■ EXERCISE DESCRIPTION:
Starting at the line that contains "Task: Click the B4B-24 issue key link" and ending at the final line of the entries below, write out each line exactly as it appears, but omit the pictures.

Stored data
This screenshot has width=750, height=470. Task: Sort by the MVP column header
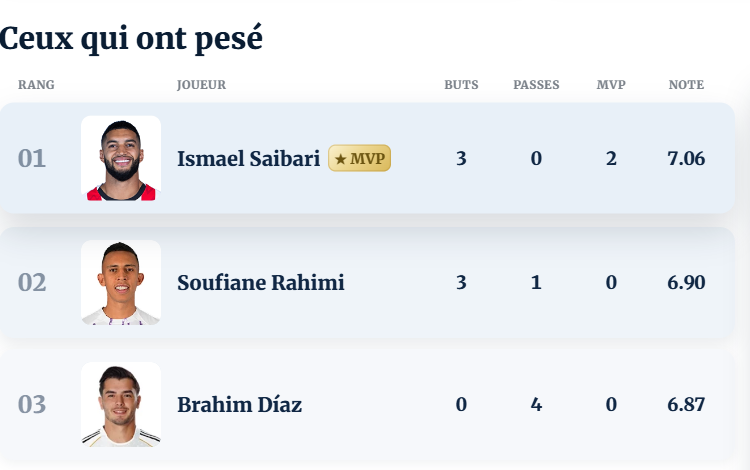tap(611, 85)
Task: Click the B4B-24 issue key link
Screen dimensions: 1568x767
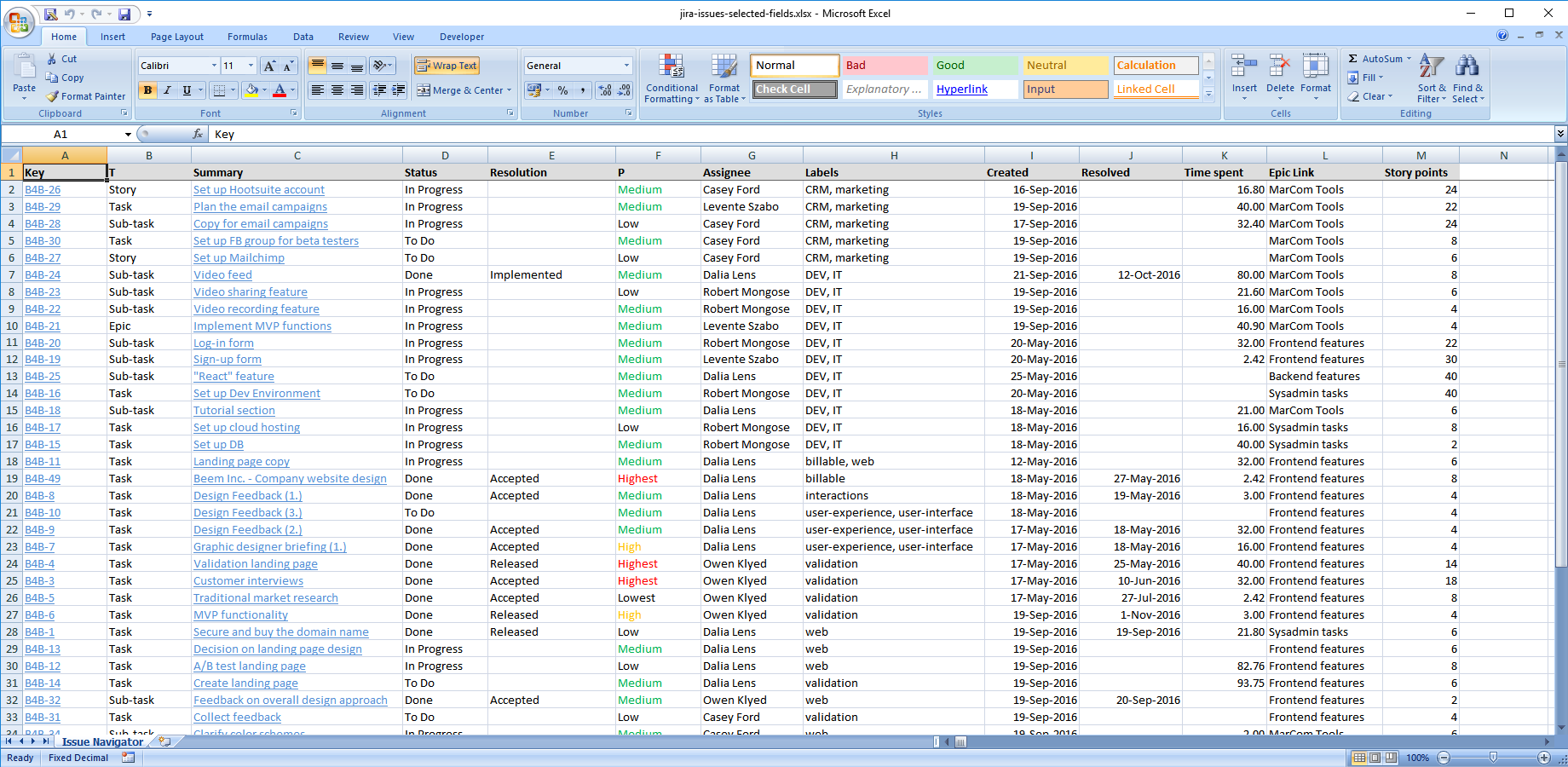Action: [x=43, y=275]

■ RESPONSE AREA:
Task: Click the B4B-24 issue key link
Screen dimensions: 1568x767
Action: [x=43, y=275]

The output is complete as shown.